▶ Assignment:
Down to the last character, write out the records below.

▶ Recorded data:
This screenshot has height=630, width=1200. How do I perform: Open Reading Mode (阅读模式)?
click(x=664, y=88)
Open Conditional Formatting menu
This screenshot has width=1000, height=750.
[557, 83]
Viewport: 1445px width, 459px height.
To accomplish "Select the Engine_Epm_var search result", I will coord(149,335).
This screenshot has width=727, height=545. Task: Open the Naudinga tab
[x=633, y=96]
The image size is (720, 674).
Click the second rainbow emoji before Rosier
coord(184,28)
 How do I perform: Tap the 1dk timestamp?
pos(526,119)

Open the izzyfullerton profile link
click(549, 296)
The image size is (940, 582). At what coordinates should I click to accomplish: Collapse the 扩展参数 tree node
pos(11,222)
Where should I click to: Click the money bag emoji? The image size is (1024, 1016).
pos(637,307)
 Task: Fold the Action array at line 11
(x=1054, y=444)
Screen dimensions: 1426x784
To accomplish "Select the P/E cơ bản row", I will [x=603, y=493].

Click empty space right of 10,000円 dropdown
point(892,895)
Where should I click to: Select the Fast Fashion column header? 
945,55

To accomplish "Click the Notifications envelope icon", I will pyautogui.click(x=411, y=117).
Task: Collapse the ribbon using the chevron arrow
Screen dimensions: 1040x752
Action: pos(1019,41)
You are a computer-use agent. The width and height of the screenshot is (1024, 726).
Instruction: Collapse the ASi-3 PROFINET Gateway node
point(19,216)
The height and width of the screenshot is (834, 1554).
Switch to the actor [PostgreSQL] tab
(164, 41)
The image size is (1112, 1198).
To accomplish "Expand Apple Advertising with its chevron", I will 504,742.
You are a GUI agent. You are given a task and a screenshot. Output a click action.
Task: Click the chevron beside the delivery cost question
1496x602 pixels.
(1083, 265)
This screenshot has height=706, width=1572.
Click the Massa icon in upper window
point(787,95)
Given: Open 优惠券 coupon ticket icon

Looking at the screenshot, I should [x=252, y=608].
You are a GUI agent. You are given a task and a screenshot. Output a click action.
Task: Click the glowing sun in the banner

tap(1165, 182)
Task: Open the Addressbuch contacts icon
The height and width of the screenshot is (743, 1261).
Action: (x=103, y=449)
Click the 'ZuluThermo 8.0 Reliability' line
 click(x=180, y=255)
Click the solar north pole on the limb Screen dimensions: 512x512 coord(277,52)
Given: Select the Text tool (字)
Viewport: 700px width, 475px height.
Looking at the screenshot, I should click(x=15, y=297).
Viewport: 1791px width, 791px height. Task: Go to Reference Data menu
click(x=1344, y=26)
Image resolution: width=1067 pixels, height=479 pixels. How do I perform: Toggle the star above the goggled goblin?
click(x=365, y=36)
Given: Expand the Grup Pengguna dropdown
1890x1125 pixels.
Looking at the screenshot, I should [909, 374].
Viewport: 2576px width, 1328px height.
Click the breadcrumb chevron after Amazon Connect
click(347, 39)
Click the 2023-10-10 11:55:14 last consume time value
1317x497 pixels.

▶ Output for this exercise:
This screenshot has height=630, width=1200. How do I perform: Open Reading Mode (阅读模式)?
click(x=664, y=88)
Open Conditional Formatting menu
This screenshot has width=1000, height=750.
[557, 83]
Viewport: 1445px width, 459px height.
To accomplish "Select the Engine_Epm_var search result", I will coord(149,335).
This screenshot has width=727, height=545. Task: Open the Naudinga tab
[x=633, y=96]
The image size is (720, 674).
Click the second rainbow emoji before Rosier
coord(184,28)
 How do I perform: Tap the 1dk timestamp?
pos(526,119)

Open the izzyfullerton profile link
click(549, 296)
The image size is (940, 582). At what coordinates should I click to accomplish: Collapse the 扩展参数 tree node
pos(11,222)
Where should I click to: Click the money bag emoji? The image size is (1024, 1016).
pos(637,307)
 Task: Fold the Action array at line 11
(x=1054, y=444)
Screen dimensions: 1426x784
To accomplish "Select the P/E cơ bản row", I will [x=603, y=493].

Click empty space right of 10,000円 dropdown
point(892,895)
Where should I click to: Select the Fast Fashion column header? 
945,55

To accomplish "Click the Notifications envelope icon", I will pyautogui.click(x=411, y=117).
Task: Collapse the ribbon using the chevron arrow
Screen dimensions: 1040x752
Action: pos(1019,41)
You are a computer-use agent. The width and height of the screenshot is (1024, 726).
Instruction: Collapse the ASi-3 PROFINET Gateway node
point(19,216)
The height and width of the screenshot is (834, 1554).
Switch to the actor [PostgreSQL] tab
(164, 41)
The image size is (1112, 1198).
To accomplish "Expand Apple Advertising with its chevron", I will 504,742.
You are a GUI agent. You are given a task and a screenshot. Output a click action.
Task: Click the chevron beside the delivery cost question
1496x602 pixels.
(1083, 265)
This screenshot has height=706, width=1572.
Click the Massa icon in upper window
point(787,95)
Given: Open 优惠券 coupon ticket icon

Looking at the screenshot, I should [x=252, y=608].
You are a GUI agent. You are given a task and a screenshot. Output a click action.
Task: Click the glowing sun in the banner

tap(1165, 182)
Task: Open the Addressbuch contacts icon
The height and width of the screenshot is (743, 1261).
Action: (x=103, y=449)
Click the 'ZuluThermo 8.0 Reliability' line
 click(x=180, y=255)
Click the solar north pole on the limb Screen dimensions: 512x512 coord(277,52)
Given: Select the Text tool (字)
Viewport: 700px width, 475px height.
Looking at the screenshot, I should click(x=15, y=297).
Viewport: 1791px width, 791px height. Task: Go to Reference Data menu
click(x=1344, y=26)
Image resolution: width=1067 pixels, height=479 pixels. How do I perform: Toggle the star above the goggled goblin?
click(x=365, y=36)
Given: Expand the Grup Pengguna dropdown
1890x1125 pixels.
Looking at the screenshot, I should [909, 374].
Viewport: 2576px width, 1328px height.
Click the breadcrumb chevron after Amazon Connect
click(347, 39)
Click the 2023-10-10 11:55:14 last consume time value
1317x497 pixels.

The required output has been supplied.